A person can be exposed to uranium (or its radioactive daughters, such as radon) by inhaling dust in air or by ingesting contaminated water and food. The amount of uranium in air is usually very small; however, people who work in factories that process phosphate fertilizers, live near government facilities that made or tested nuclear weapons, live or work near a modern battlefield where depleted uranium weapons have been used,[8] or live or work near a coal-fired power plant, facilities that mine or process uranium ore, or enrich uranium for reactor fuel, may have increased exposure to uranium.[128][129] Houses or structures that are over uranium deposits (either natural or man-made slag deposits) may have an increased incidence of exposure to radon gas. The Occupational Safety and Health Administration (OSHA) has set the permissible exposure limit for uranium exposure in the workplace as 0.25 mg/m3 over an 8-hour workday. The National Institute for Occupational Safety and Health (NIOSH) has set a recommended exposure limit (REL) of 0.2 mg/m3 over an 8-hour workday and a short-term limit of 0.6 mg/m3. At levels of 10 mg/m3, uranium is immediately dangerous to life and health.[130]

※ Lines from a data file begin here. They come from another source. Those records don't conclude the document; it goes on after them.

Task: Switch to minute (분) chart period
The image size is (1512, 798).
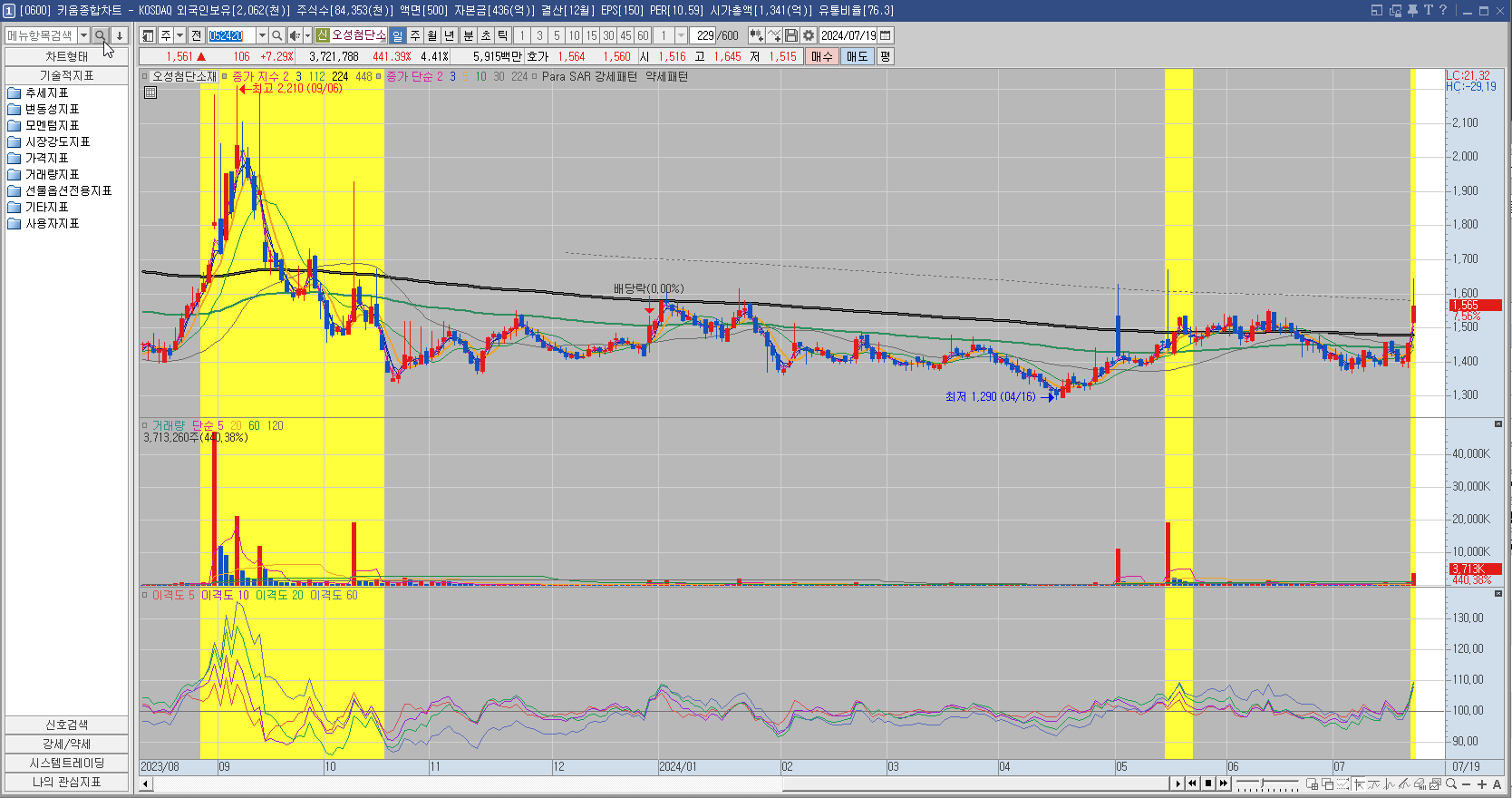Action: 468,35
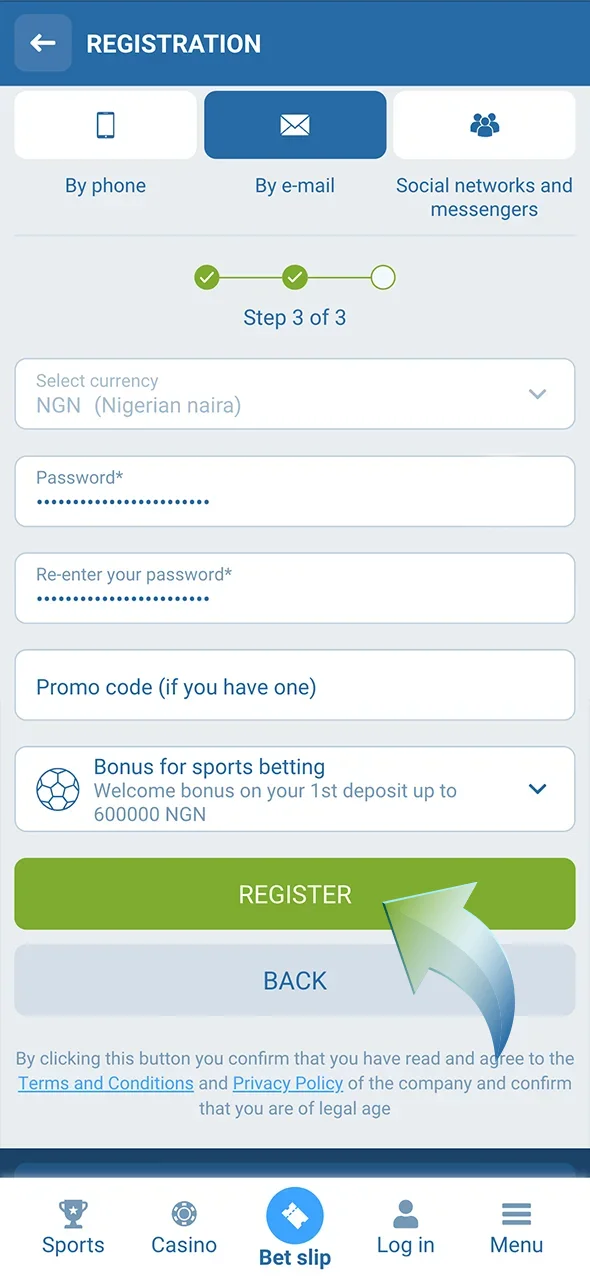
Task: Open the Bet slip ticket icon
Action: pyautogui.click(x=295, y=1216)
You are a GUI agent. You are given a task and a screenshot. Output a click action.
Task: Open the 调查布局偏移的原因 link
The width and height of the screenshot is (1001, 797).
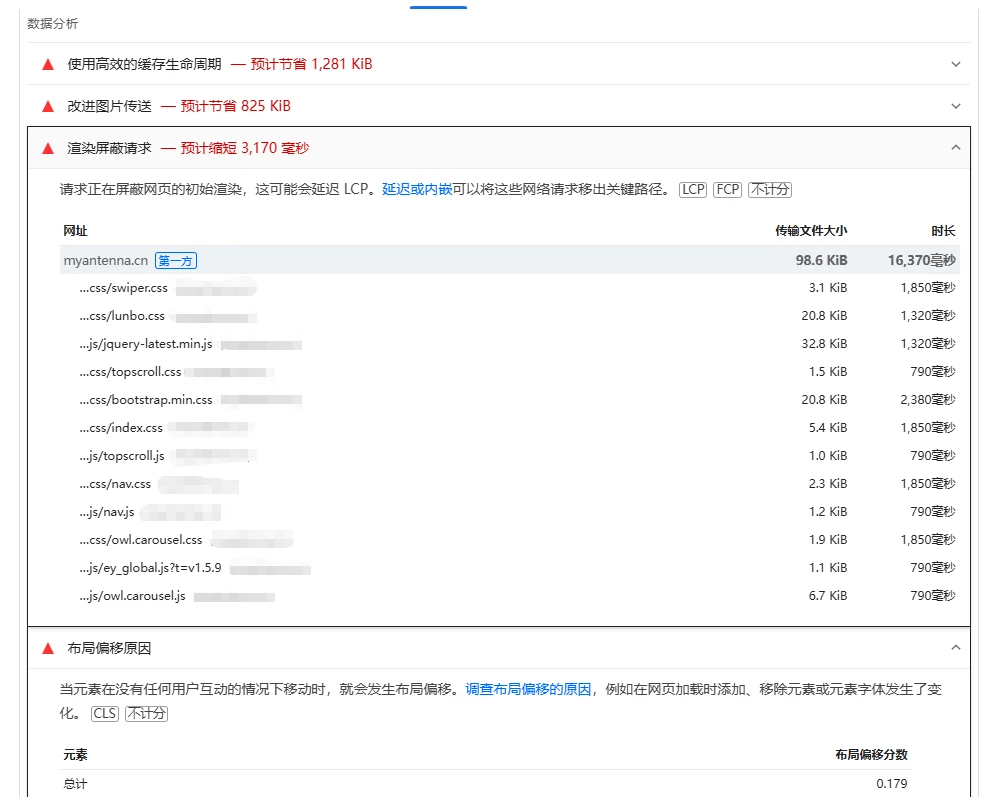(528, 690)
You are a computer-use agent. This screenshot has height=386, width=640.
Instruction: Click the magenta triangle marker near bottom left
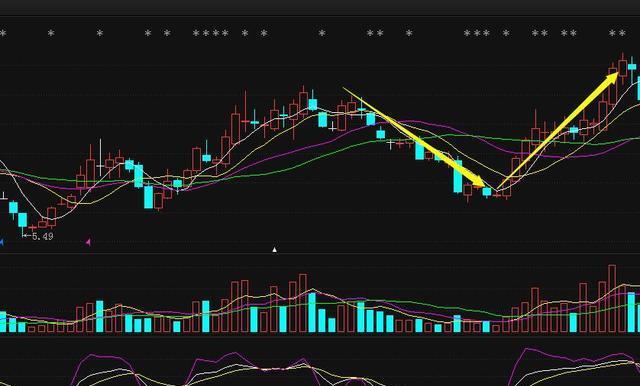[x=88, y=242]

Most ingested uranium is excreted during digestion. Only 0.5% is absorbed when insoluble forms of uranium, such as its oxide, are ingested, whereas absorption of the more soluble uranyl ion can be up to 5%.[31] However, soluble uranium compounds tend to quickly pass through the body, whereas insoluble uranium compounds, especially when inhaled by way of dust into the lungs, pose a more serious exposure hazard. After entering the bloodstream, the absorbed uranium tends to bioaccumulate and stay for many years in bone tissue because of uranium's affinity for phosphates.[31] Incorporated uranium becomes uranyl ions, which accumulate in bone, liver, kidney, and reproductive tissues.[131]
Radiological and chemical toxicity of uranium combine by the fact that elements of high atomic number Z like uranium exhibit phantom or secondary radiotoxicity though absorption of natural background gamma and X-rays and re-emission of photoelectrons, which in combination with the high affinity of uranium to the phosphate moiety of the DNA cause an increasing numbers of single and double strand DNA breaks.[132]
Uranium is not absorbed through the skin, and alpha particles released by uranium cannot penetrate the skin.[28]
Uranium can be decontaminated from steel surfaces[133] and aquifers.